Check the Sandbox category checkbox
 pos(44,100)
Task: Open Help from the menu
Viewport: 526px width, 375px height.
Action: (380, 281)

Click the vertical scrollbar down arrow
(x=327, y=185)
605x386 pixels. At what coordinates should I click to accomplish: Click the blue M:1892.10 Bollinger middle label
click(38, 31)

____________________

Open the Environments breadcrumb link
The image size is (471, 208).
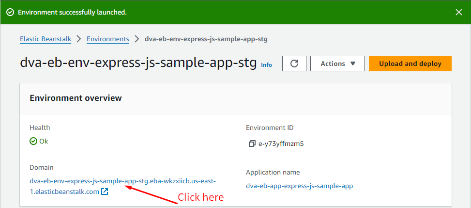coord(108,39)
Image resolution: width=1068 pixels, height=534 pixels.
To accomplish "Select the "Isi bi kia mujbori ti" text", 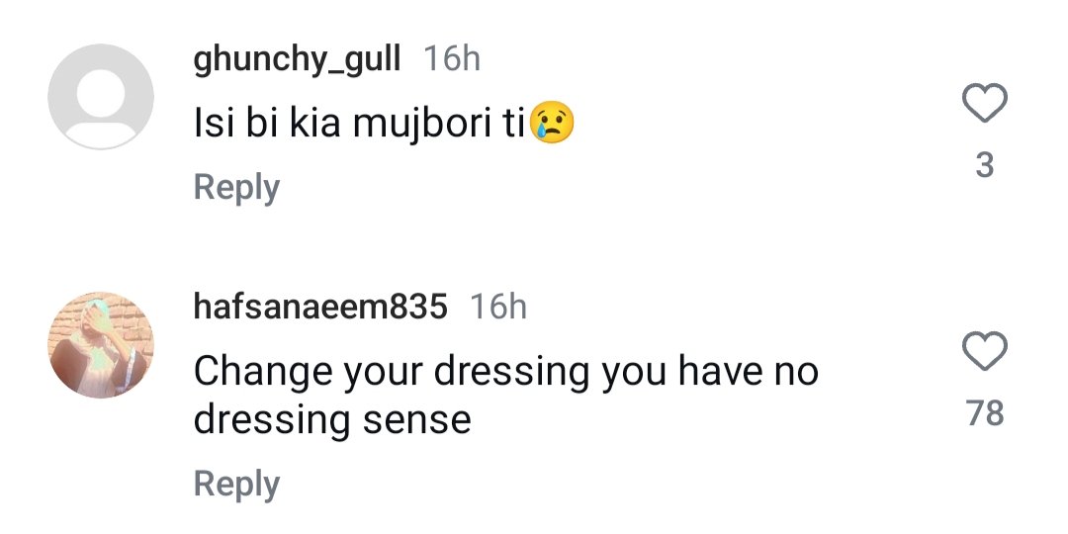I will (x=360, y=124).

____________________

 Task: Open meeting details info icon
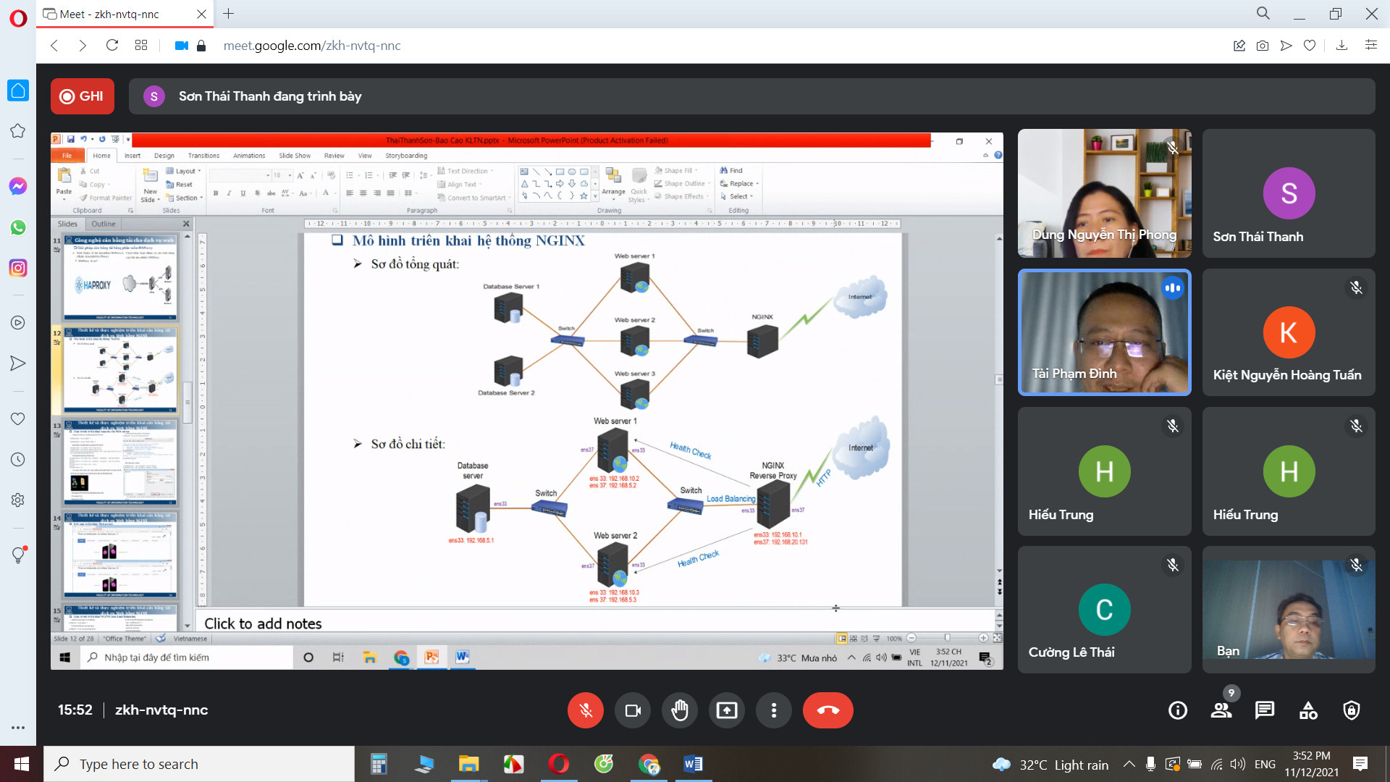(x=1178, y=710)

____________________

§ WRITTEN INSTRUCTION: Begin at the listing line that has "Click the vertical scrollbar down arrow" and stop after the line that has "click(38, 31)", then give only those lines again with "vertical" swapped for "horizontal" and nothing else altered.

§ FULL ANSWER:
Click the horizontal scrollbar down arrow
(x=327, y=185)
605x386 pixels. At what coordinates should I click to accomplish: Click the blue M:1892.10 Bollinger middle label
click(38, 31)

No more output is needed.